Climate alarmism gave elites a pretext to centralize power over energy. Artificial intelligence gives them a mechanism to centralize power over people. The future battles will not be about carbon — they will be about control.

Two futures — both ending in tyranny

Americans are already being pushed into what look like two opposing movements, but both leave the individual powerless.

The first is the technocratic empire being constructed in the name of innovation. In its vision, human work will be replaced by machines, and digital permissions will subsume personal autonomy.

Government and corporations merge into a single authority. Your identity, finances, medical decisions, and speech rights become access points monitored by biometric scanners and enforced by automated gatekeepers. Every step, purchase, and opinion is tracked under the noble banner of “efficiency.”

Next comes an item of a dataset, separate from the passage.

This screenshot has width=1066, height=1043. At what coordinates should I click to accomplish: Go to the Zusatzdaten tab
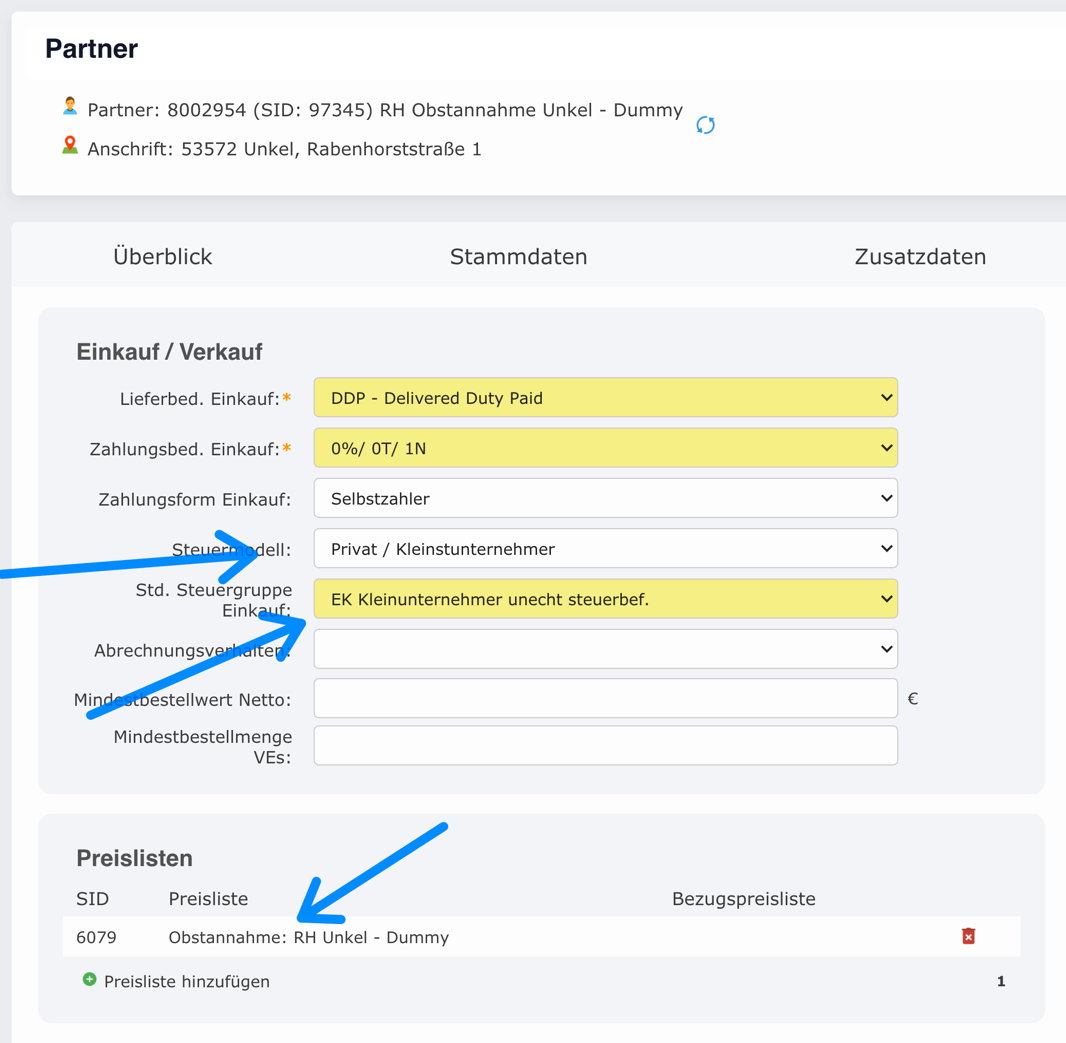pyautogui.click(x=920, y=257)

The second is the green de-growth utopia being marketed as “compassion.” In this vision, prosperity itself becomes immoral. You will own less because “the planet” requires it. Elites will redesign cities so life cannot extend beyond a 15-minute walking radius, restrict movement to save the Earth, and ration resources to curb “excess.” It promises community and simplicity, but ultimately delivers enforced scarcity. Freedom withers when surviving becomes a collective permission rather than an individual right.

Both futures demand that citizens become manageable — either automated out of society or tightly regulated within it. The ruling class will embrace whichever version gives them the most leverage in any given moment.

Climate panic was losing its grip. AI dependency — and the obedience it creates — is far more potent.

The forgotten way

A third path exists, but it is the one today’s elites fear most: the path laid out in our Constitution. The founders built a system that assumes human beings are not subjects to be monitored or managed, but moral agents equipped by God with rights no government — and no algorithm — can override.

Hesham Elsherif / Stringer | Getty Images

That idea remains the most “disruptive technology” in history. It shattered the belief that people need kings or experts or global committees telling them how to live. No wonder elites want it erased.

Soon, you will be told you must choose: Live in a world run by machines or in a world stripped down for planetary salvation. Digital tyranny or rationed equality. Innovation without liberty or simplicity without dignity.

Both are traps.

The only way

The only future worth choosing is the one grounded in ordered liberty — where prosperity and progress exist alongside moral responsibility and personal freedom and human beings are treated as image-bearers of God — not climate liabilities, not data profiles, not replaceable hardware components.

Bill Gates can change his tune. The media can change the script. But the agenda remains the same.

They no longer want to save the planet. They want to run it, and they expect you to obey.